"羅針盤"
彼女が間違えるはずがないと思っていた。
あの小さな部屋の中で教えられたこと。
うるさいことはいけないことで、
わがままを言うことは許されないこと。
"悪い子"は水に沈められても仕方がない。
その教えを疑ったことなんて一度も無かった。
学校に通うようになり、同年代の子供を初めて見た。
感情のままに振る舞う彼等を見て、
コレはなんなんだろう、と不思議に思った。
無邪気にわらい、はしゃぎ、大声を出して走り回る彼等が自分と同じモノだと思えなかった。

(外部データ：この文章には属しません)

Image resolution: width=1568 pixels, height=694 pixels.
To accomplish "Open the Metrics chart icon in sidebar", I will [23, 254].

今まで耳にしたことがない音量の声に、自由気ままに立てられる音に、眩暈がして吐き気が込み上げた。
接する度に、自分とのズレを思い知らされた。
考え方の基点が違う。行動の尺度が違う。
まさか彼等が水に沈められたこともないとは思わなかったんだ。
でも、世間に求められるのは"子供らしい子供"で。
退屈だとか、お腹が空いただとか、可愛らしくおねだりしたり何も考えずに元気に主張できる方が正解なんだ。
人形のように静かに黙り込み、反抗もせず、言われなければ何時間でもじっとしている。
そんな不気味な子供はお呼びじゃない。
僕は欠陥品もいいところで、
世の中では彼等が圧倒的に多数派で正しい。
学年が上がるにつれ、何度も思い知らされた。
でも、今更どうすればいいか分からなかった。
正しい人間を指し示す羅針盤は、取り返しの付かないほど狂っていた。